- Selected extract
--*--
The other stuff is good to have but ultimately a model that focuses on diagnosing medical conditions is going to be the most useful. Look - we aren't going to replace doctors anytime soon but it is good to have a second opinion from an LLM purely for diagnosis. I would hope it captures patterns that weren't observed before. This is exactly the sort of thing game that AI can beat a human at - large scale pattern recognition.

mrcwinn•1h ago
Happy to see this. I've struggled with an injury for the past five years. I've been to multiple sports-focused physicians, had various scans. Responses from doctors have ranged from "everything seems fine, can't really figure this out" to [completely wrong hypothesis]. Tried acupuncture. Tried a chiropractor. I remember one doctor, though, had an interesting thought that seemed to make sense - but I've been so discouraged from so many false starts or misplaced hope, I didn't bother following up.

Finally I typed in my entire history into o3-deep-research and let it rip for a while. It came back with a theory for the injury that matched that one doctor, diagrams of muscle groups and even illustrations of proposed exercises. I'm not out of the woods yet, but I am cautiously optimistic for the first time in a long time.

Noumenon72•1h ago
I hope recent cuts to government science have managed to hit enough of the safetyists and industry captures who keep us from just trying out new healthcare approaches like this and learning. They'd like nothing better than to replace the help you got with "As a large language model, I am unable to offer medical advice."
candiddevmike•57m ago
Why would you trust a LLM over a battery of human experts? I find it hard to believe that the doctors never proposed exercises or some kind of physical therapy for you, at least in the US.
BeetleB•15m ago
I can't speak to the OP's condition, but having seen plenty of doctors and physical therapists in the US for over a decade:

Yes, they propose exercises.

No, they don't work.

For certain (common) conditions, PT seems to have it nailed - the exercises really help. For the others, it's just snake oil. Not backed by much research. The current state of the art is just not good when it comes to chronic pain.
--*--
- Data for review

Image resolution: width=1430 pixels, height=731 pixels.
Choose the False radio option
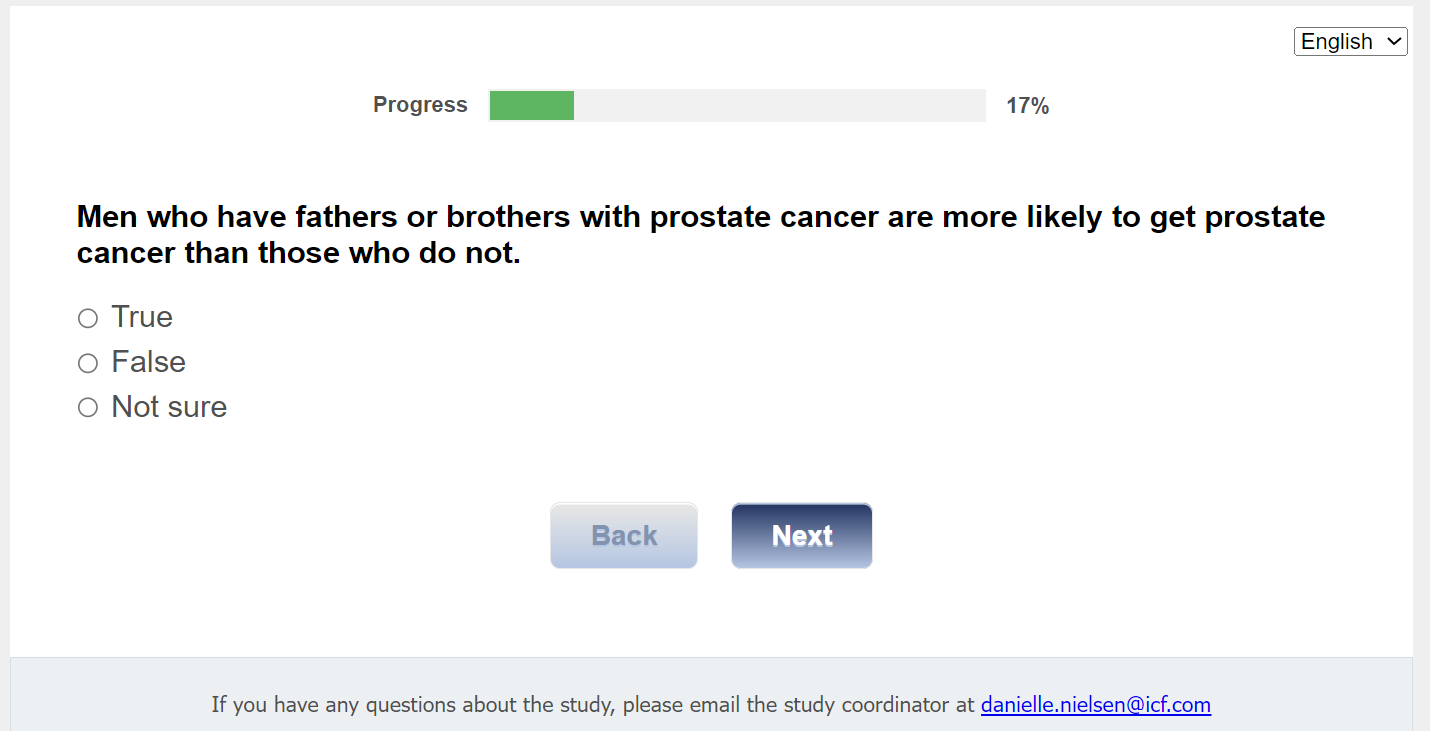(88, 363)
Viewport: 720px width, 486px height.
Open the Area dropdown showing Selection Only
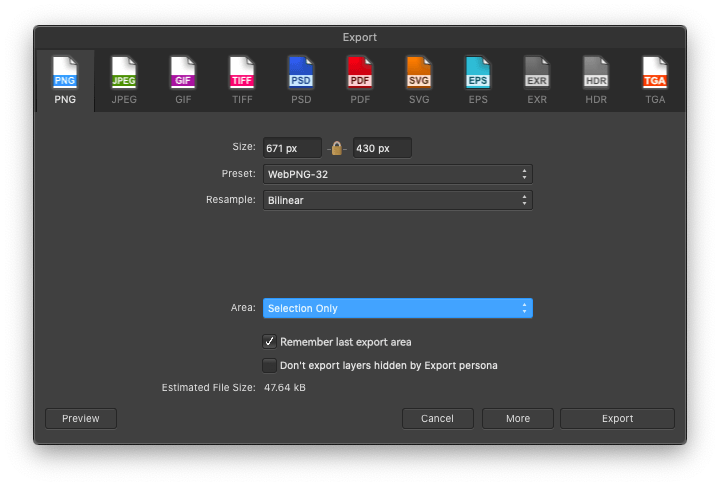coord(397,308)
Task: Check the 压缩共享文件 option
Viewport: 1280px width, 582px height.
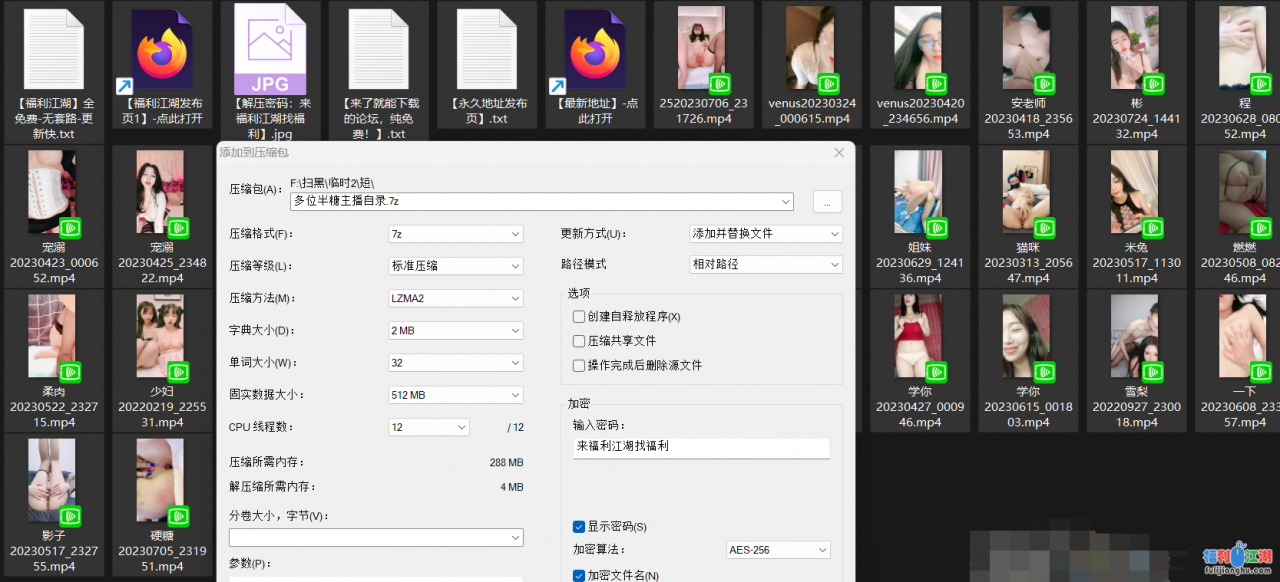Action: (579, 341)
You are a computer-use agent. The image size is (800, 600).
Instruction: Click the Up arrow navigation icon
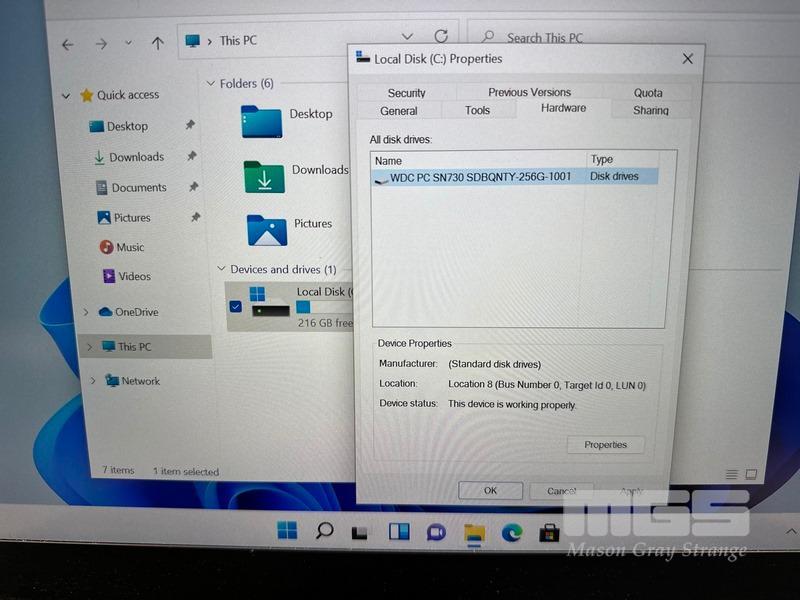(157, 43)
--*--
- Work to be completed
In the forum thread on medical diagnosis, what tool did mrcwinn enter a full injury history into?

- Written answer
o3-deep-research